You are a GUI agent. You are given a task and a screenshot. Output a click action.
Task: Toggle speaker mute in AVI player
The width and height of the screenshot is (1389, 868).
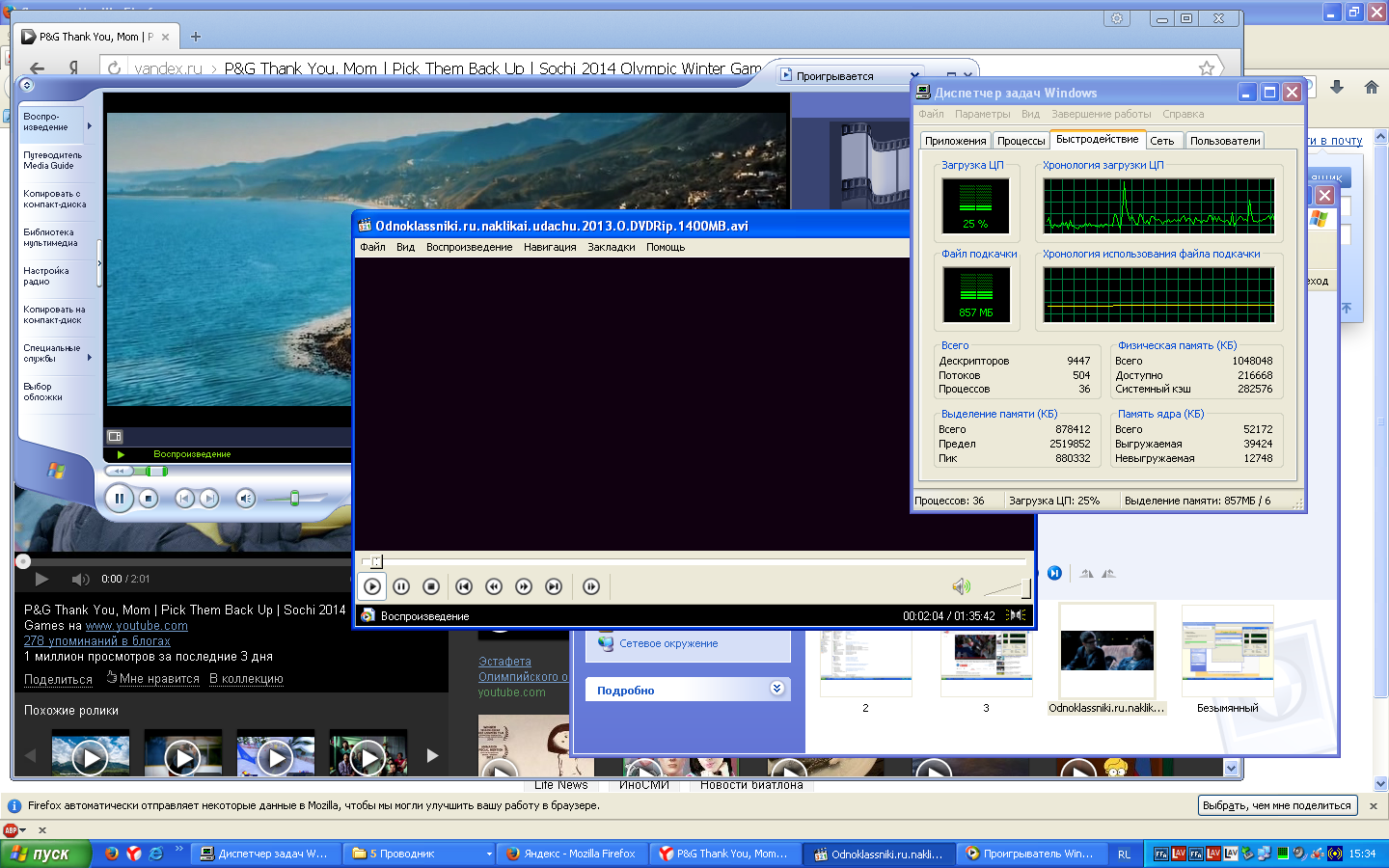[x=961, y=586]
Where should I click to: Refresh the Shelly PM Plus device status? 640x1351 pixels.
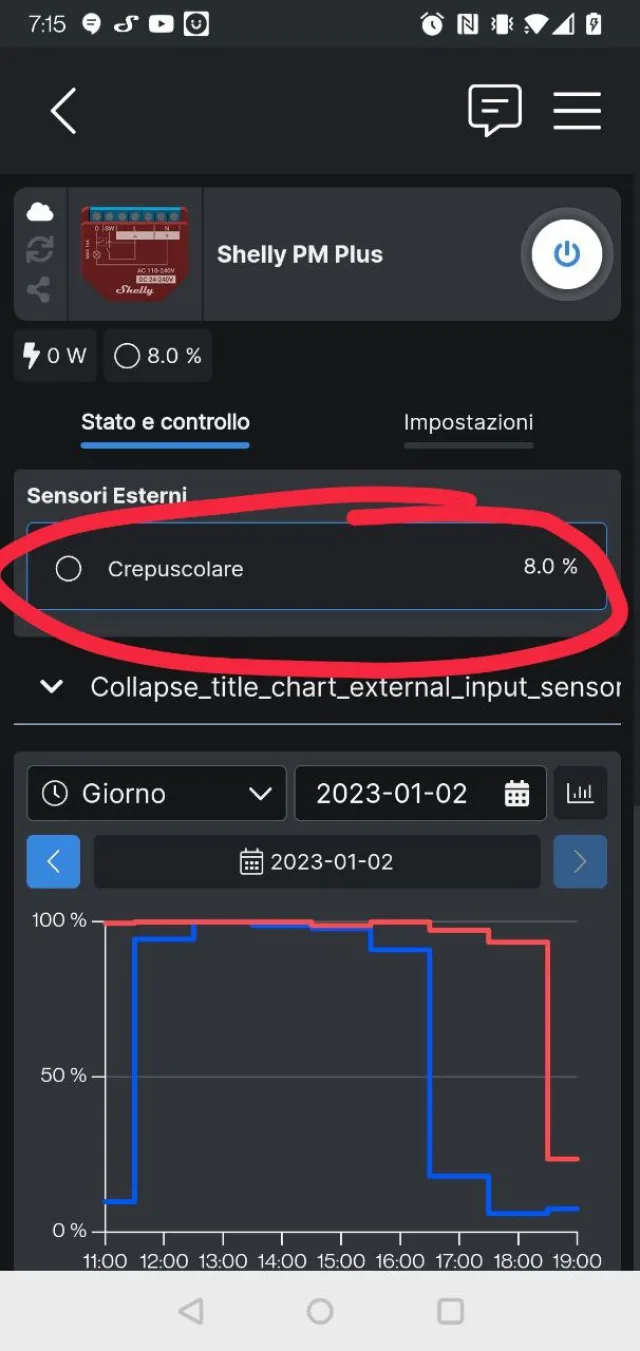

EXERCISE DESCRIPTION -> The records above need to be printed in full and exactly, without any of the pictures.

TASK ANSWER ->
You are a GUI agent. You are given a task and a screenshot. Output a click action.
Task: Toggle speaker mute in AVI player
The width and height of the screenshot is (1389, 868).
[x=961, y=586]
Where should I click to: Refresh the Shelly PM Plus device status? 640x1351 pixels.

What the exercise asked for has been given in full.